Directions>
Reproduce every line of the listing below, changing each occurrence of "GUI agent" to "interface agent" and leaving all other text unaltered.

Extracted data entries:

* * * * *

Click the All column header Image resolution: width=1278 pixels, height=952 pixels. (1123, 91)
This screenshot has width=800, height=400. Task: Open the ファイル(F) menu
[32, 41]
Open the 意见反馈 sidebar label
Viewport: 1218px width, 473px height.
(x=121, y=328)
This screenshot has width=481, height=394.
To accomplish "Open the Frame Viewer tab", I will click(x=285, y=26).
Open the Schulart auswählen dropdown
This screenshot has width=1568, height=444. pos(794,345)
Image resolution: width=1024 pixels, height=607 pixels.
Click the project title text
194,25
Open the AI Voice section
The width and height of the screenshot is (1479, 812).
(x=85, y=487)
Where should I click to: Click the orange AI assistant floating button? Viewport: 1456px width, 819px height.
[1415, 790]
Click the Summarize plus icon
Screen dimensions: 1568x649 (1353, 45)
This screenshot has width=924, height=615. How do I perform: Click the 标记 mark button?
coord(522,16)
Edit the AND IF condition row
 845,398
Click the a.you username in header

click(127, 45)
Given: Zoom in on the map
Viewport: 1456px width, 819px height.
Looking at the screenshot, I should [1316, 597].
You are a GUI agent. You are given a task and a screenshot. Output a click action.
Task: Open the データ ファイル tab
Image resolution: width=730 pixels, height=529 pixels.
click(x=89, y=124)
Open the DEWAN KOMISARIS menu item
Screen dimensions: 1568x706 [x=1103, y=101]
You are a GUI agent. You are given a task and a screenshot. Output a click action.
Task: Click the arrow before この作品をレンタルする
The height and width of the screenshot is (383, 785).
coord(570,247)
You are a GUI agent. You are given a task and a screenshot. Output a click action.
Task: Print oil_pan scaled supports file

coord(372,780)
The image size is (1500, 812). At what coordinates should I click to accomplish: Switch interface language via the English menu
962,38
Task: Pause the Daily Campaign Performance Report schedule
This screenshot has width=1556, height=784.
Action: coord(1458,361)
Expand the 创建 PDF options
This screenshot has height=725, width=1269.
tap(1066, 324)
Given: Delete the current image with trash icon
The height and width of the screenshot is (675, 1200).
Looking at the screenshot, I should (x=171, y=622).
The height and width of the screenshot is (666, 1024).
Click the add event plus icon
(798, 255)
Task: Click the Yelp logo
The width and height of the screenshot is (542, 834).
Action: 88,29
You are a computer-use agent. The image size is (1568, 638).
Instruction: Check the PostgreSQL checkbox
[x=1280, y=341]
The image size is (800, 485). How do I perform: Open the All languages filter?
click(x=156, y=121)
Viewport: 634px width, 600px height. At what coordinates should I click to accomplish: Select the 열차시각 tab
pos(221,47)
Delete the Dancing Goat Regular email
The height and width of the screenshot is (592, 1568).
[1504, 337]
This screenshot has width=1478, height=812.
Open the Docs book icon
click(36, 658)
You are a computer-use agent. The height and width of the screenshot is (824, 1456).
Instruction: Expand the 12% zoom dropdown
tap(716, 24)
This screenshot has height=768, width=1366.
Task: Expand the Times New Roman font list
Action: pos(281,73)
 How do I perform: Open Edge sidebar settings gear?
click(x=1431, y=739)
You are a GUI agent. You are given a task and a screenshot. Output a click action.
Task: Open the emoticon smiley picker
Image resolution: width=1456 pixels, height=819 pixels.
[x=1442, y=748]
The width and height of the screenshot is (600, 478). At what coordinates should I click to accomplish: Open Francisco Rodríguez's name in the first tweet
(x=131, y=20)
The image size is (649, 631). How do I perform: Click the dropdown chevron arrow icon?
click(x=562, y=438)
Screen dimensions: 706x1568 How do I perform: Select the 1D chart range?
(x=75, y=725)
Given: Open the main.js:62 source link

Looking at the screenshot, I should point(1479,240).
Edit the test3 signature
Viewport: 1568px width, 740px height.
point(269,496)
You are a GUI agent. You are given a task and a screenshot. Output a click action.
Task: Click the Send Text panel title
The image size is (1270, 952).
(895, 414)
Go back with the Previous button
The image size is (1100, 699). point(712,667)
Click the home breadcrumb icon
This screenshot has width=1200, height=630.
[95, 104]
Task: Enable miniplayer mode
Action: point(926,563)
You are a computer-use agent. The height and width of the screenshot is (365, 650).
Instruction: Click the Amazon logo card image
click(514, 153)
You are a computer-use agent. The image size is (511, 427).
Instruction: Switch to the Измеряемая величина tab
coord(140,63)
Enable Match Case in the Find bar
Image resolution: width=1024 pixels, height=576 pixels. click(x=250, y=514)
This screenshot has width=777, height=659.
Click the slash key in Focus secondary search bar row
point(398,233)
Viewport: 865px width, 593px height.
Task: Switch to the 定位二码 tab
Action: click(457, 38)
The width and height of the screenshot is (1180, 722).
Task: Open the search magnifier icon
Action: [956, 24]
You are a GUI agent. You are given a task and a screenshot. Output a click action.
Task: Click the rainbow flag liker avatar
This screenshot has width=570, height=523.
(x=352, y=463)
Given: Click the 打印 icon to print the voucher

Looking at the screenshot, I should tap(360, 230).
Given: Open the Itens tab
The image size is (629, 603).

* * * * *

Solution to the exercise>
Click the All column header Image resolution: width=1278 pixels, height=952 pixels. (1123, 91)
This screenshot has width=800, height=400. Task: Open the ファイル(F) menu
[32, 41]
Open the 意见反馈 sidebar label
Viewport: 1218px width, 473px height.
(x=121, y=328)
This screenshot has width=481, height=394.
To accomplish "Open the Frame Viewer tab", I will click(x=285, y=26).
Open the Schulart auswählen dropdown
This screenshot has width=1568, height=444. pos(794,345)
Image resolution: width=1024 pixels, height=607 pixels.
Click the project title text
194,25
Open the AI Voice section
The width and height of the screenshot is (1479, 812).
(x=85, y=487)
Where should I click to: Click the orange AI assistant floating button? Viewport: 1456px width, 819px height.
[1415, 790]
Click the Summarize plus icon
Screen dimensions: 1568x649 (1353, 45)
This screenshot has width=924, height=615. How do I perform: Click the 标记 mark button?
coord(522,16)
Edit the AND IF condition row
 845,398
Click the a.you username in header

click(127, 45)
Given: Zoom in on the map
Viewport: 1456px width, 819px height.
Looking at the screenshot, I should [1316, 597].
You are a interface agent. You are given a task and a screenshot. Output a click action.
Task: Open the データ ファイル tab
Image resolution: width=730 pixels, height=529 pixels.
click(x=89, y=124)
Open the DEWAN KOMISARIS menu item
Screen dimensions: 1568x706 [x=1103, y=101]
You are a interface agent. You are given a task and a screenshot. Output a click action.
Task: Click the arrow before この作品をレンタルする
The height and width of the screenshot is (383, 785).
coord(570,247)
You are a interface agent. You are given a task and a screenshot. Output a click action.
Task: Print oil_pan scaled supports file

coord(372,780)
The image size is (1500, 812). At what coordinates should I click to accomplish: Switch interface language via the English menu
962,38
Task: Pause the Daily Campaign Performance Report schedule
This screenshot has width=1556, height=784.
Action: coord(1458,361)
Expand the 创建 PDF options
This screenshot has height=725, width=1269.
tap(1066, 324)
Given: Delete the current image with trash icon
The height and width of the screenshot is (675, 1200).
Looking at the screenshot, I should (x=171, y=622).
The height and width of the screenshot is (666, 1024).
Click the add event plus icon
(798, 255)
Task: Click the Yelp logo
The width and height of the screenshot is (542, 834).
Action: 88,29
You are a computer-use agent. The image size is (1568, 638).
Instruction: Check the PostgreSQL checkbox
[x=1280, y=341]
The image size is (800, 485). How do I perform: Open the All languages filter?
click(x=156, y=121)
Viewport: 634px width, 600px height. At what coordinates should I click to accomplish: Select the 열차시각 tab
pos(221,47)
Delete the Dancing Goat Regular email
The height and width of the screenshot is (592, 1568).
[1504, 337]
This screenshot has width=1478, height=812.
Open the Docs book icon
click(36, 658)
You are a computer-use agent. The height and width of the screenshot is (824, 1456).
Instruction: Expand the 12% zoom dropdown
tap(716, 24)
This screenshot has height=768, width=1366.
Task: Expand the Times New Roman font list
Action: pos(281,73)
 How do I perform: Open Edge sidebar settings gear?
click(x=1431, y=739)
You are a interface agent. You are given a task and a screenshot. Output a click action.
Task: Open the emoticon smiley picker
Image resolution: width=1456 pixels, height=819 pixels.
[x=1442, y=748]
The width and height of the screenshot is (600, 478). At what coordinates should I click to accomplish: Open Francisco Rodríguez's name in the first tweet
(x=131, y=20)
The image size is (649, 631). How do I perform: Click the dropdown chevron arrow icon?
click(x=562, y=438)
Screen dimensions: 706x1568 How do I perform: Select the 1D chart range?
(x=75, y=725)
Given: Open the main.js:62 source link

Looking at the screenshot, I should point(1479,240).
Edit the test3 signature
Viewport: 1568px width, 740px height.
point(269,496)
You are a interface agent. You are given a task and a screenshot. Output a click action.
Task: Click the Send Text panel title
The image size is (1270, 952).
(895, 414)
Go back with the Previous button
The image size is (1100, 699). point(712,667)
Click the home breadcrumb icon
This screenshot has width=1200, height=630.
[95, 104]
Task: Enable miniplayer mode
Action: point(926,563)
You are a computer-use agent. The height and width of the screenshot is (365, 650).
Instruction: Click the Amazon logo card image
click(514, 153)
You are a computer-use agent. The image size is (511, 427).
Instruction: Switch to the Измеряемая величина tab
coord(140,63)
Enable Match Case in the Find bar
Image resolution: width=1024 pixels, height=576 pixels. click(x=250, y=514)
This screenshot has width=777, height=659.
Click the slash key in Focus secondary search bar row
point(398,233)
Viewport: 865px width, 593px height.
Task: Switch to the 定位二码 tab
Action: click(457, 38)
The width and height of the screenshot is (1180, 722).
Task: Open the search magnifier icon
Action: [956, 24]
You are a interface agent. You are given a task and a screenshot. Output a click action.
Task: Click the rainbow flag liker avatar
This screenshot has width=570, height=523.
(x=352, y=463)
Given: Click the 打印 icon to print the voucher

Looking at the screenshot, I should tap(360, 230).
Given: Open the Itens tab
The image size is (629, 603).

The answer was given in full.